Determine the number of lines in the data that include the word "computer", and write only that number.
----
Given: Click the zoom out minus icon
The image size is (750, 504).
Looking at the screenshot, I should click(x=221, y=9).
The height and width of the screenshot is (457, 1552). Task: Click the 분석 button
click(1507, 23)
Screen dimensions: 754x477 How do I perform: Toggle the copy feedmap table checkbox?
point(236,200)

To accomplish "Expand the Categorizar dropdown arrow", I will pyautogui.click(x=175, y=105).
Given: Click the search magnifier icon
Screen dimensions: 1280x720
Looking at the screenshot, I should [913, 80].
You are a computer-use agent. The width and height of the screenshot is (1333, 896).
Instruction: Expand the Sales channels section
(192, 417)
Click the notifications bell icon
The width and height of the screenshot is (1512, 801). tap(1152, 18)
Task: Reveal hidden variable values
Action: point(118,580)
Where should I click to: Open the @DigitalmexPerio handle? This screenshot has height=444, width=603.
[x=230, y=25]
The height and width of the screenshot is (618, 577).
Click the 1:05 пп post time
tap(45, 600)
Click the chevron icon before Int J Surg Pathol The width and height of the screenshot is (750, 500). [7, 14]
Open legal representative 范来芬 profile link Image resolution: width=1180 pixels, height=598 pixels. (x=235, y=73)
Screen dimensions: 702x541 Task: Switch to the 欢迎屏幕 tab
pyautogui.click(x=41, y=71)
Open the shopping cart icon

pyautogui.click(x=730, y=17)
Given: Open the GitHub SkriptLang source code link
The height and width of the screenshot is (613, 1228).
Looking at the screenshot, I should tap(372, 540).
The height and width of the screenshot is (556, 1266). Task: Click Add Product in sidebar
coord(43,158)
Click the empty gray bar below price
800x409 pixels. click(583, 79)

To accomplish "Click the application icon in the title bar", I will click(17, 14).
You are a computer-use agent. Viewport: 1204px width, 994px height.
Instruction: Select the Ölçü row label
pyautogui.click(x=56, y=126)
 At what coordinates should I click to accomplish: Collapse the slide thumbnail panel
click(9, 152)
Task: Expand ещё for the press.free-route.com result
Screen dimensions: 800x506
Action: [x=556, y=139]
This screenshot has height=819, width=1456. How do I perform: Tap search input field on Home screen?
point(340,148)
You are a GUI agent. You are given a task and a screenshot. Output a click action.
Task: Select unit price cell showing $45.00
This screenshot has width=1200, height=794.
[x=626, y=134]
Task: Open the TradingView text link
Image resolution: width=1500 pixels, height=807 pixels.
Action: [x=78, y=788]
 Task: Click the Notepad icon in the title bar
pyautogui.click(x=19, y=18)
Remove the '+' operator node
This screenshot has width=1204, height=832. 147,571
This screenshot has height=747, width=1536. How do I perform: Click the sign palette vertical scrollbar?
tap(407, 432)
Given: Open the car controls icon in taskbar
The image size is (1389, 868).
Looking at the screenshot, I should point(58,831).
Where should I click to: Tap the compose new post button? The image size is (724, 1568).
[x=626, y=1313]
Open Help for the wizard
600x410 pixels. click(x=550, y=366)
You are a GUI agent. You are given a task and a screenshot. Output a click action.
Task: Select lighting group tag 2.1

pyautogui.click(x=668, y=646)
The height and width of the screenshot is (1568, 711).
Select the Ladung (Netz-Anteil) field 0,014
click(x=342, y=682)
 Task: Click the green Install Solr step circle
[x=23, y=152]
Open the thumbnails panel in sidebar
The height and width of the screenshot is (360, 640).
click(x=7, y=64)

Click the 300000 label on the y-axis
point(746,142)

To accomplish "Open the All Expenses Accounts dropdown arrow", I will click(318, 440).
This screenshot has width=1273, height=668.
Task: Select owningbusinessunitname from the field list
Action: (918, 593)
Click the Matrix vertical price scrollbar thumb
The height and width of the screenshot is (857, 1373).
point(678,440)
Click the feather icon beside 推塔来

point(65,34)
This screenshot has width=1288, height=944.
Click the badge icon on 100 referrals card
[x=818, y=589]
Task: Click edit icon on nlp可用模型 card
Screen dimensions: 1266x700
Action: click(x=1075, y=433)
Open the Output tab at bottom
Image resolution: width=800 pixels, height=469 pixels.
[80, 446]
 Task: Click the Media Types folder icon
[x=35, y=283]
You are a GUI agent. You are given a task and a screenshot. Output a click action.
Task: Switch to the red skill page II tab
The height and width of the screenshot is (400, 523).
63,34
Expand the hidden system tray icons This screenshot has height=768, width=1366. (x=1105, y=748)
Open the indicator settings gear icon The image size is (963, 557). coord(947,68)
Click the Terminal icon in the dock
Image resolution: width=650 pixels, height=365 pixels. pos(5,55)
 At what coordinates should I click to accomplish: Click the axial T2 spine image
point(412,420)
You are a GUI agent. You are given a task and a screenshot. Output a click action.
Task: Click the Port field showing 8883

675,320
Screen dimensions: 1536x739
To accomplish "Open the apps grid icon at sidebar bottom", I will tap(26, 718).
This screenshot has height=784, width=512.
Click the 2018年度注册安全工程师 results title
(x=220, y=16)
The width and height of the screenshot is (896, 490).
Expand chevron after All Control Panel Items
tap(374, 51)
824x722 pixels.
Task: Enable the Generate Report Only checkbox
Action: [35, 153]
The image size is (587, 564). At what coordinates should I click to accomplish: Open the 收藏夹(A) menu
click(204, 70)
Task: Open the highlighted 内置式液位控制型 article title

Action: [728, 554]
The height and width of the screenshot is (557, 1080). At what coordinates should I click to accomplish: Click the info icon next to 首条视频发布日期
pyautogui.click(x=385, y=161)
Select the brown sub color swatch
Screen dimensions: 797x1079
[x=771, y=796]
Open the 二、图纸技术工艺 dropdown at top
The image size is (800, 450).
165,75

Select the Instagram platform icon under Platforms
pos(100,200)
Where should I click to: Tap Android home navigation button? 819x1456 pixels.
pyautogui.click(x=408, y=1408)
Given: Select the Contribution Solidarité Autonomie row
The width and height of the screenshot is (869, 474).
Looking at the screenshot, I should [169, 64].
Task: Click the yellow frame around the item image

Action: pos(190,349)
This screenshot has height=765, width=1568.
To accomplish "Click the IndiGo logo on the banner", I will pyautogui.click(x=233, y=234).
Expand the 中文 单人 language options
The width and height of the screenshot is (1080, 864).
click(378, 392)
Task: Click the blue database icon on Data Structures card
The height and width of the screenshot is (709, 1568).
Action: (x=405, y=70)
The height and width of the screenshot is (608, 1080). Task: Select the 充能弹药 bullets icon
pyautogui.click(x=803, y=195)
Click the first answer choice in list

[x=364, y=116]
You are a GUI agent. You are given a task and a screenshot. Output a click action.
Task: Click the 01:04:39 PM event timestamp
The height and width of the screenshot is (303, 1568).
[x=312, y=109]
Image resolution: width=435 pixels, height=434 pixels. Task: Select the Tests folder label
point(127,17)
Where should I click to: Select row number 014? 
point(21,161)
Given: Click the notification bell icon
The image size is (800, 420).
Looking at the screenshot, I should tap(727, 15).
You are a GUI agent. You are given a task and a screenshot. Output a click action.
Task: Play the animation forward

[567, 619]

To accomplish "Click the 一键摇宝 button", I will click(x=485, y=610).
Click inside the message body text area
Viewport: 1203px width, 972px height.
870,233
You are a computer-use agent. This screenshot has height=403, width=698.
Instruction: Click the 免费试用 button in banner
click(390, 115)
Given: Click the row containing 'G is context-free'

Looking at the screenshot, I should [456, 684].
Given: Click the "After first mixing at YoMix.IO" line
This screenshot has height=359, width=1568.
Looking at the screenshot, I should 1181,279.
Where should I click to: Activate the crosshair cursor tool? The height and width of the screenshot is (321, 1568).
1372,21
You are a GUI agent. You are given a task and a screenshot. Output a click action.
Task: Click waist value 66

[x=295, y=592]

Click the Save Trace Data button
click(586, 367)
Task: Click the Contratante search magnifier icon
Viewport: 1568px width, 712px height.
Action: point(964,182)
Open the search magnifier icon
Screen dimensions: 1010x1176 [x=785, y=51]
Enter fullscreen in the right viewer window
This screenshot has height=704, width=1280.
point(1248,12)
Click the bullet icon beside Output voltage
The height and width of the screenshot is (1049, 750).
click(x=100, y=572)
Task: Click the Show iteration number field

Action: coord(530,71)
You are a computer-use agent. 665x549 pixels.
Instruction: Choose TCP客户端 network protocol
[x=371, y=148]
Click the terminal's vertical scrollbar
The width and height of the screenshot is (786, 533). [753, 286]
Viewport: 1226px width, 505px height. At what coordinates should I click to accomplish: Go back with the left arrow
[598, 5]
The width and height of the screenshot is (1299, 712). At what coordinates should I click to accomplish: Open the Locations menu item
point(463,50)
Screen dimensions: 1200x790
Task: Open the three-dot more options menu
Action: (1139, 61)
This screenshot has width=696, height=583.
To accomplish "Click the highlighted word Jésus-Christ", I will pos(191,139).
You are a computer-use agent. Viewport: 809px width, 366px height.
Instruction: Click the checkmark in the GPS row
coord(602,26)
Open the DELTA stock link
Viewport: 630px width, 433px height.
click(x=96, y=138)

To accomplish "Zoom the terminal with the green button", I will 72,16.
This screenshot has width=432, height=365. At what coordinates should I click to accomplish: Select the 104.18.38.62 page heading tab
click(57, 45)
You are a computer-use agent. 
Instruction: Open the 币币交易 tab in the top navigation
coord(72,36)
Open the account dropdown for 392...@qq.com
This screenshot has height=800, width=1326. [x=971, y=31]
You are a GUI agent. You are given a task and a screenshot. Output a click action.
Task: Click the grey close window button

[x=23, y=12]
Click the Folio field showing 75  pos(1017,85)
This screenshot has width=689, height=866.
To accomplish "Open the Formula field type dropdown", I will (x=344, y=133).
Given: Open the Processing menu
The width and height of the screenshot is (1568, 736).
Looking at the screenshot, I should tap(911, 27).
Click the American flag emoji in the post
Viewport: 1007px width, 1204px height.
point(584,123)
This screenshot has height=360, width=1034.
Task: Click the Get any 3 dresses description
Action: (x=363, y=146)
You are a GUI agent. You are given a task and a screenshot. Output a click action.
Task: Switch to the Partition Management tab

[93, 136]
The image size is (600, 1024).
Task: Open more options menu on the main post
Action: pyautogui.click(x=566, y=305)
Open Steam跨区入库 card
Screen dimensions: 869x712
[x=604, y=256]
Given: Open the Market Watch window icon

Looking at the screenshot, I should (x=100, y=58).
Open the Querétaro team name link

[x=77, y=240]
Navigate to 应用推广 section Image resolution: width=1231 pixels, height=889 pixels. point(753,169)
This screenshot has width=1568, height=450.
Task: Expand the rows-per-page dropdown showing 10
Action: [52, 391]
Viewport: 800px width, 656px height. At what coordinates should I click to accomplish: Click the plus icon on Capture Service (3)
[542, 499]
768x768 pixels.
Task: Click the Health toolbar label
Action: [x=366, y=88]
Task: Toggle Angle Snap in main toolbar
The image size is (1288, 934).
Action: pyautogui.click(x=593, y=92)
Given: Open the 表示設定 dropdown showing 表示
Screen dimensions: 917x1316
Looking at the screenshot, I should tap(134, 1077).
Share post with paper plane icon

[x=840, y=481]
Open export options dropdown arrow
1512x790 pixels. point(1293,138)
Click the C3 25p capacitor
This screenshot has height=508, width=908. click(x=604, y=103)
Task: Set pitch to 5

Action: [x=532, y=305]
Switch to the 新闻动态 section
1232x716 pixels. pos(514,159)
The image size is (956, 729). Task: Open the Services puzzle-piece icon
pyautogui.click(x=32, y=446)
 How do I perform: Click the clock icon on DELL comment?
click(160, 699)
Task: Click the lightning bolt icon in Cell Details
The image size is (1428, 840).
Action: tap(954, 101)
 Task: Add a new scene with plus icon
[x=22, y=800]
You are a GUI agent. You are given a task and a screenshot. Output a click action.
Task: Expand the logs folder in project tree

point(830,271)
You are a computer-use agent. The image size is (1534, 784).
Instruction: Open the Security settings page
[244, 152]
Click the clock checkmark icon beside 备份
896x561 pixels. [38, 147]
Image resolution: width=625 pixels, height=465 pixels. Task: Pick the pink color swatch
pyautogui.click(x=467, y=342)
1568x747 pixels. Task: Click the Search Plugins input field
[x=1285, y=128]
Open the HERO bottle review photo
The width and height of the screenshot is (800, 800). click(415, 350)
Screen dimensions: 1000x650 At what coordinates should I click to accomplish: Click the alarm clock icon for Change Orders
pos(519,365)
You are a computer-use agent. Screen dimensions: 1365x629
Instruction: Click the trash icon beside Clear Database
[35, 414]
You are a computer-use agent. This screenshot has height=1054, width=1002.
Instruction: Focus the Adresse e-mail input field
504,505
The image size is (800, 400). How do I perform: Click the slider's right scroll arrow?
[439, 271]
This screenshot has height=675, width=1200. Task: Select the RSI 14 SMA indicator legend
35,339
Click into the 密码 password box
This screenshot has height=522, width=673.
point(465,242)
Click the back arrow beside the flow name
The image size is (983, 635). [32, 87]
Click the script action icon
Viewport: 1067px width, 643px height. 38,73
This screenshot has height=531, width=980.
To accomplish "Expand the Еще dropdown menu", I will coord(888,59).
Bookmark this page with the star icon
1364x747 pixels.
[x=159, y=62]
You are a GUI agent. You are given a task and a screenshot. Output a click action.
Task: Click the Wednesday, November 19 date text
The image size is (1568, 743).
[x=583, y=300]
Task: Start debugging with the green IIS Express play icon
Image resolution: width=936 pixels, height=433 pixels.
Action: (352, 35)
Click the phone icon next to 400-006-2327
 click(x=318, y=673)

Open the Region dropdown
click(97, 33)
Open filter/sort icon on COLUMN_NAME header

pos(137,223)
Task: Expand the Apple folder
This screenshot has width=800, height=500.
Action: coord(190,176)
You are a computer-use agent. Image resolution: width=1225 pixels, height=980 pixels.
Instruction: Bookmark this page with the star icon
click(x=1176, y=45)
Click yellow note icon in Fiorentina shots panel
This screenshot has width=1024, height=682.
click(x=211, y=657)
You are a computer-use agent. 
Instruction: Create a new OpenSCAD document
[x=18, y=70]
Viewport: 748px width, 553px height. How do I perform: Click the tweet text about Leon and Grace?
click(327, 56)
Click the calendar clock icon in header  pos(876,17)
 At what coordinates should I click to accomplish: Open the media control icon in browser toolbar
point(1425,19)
----
Expected output: 11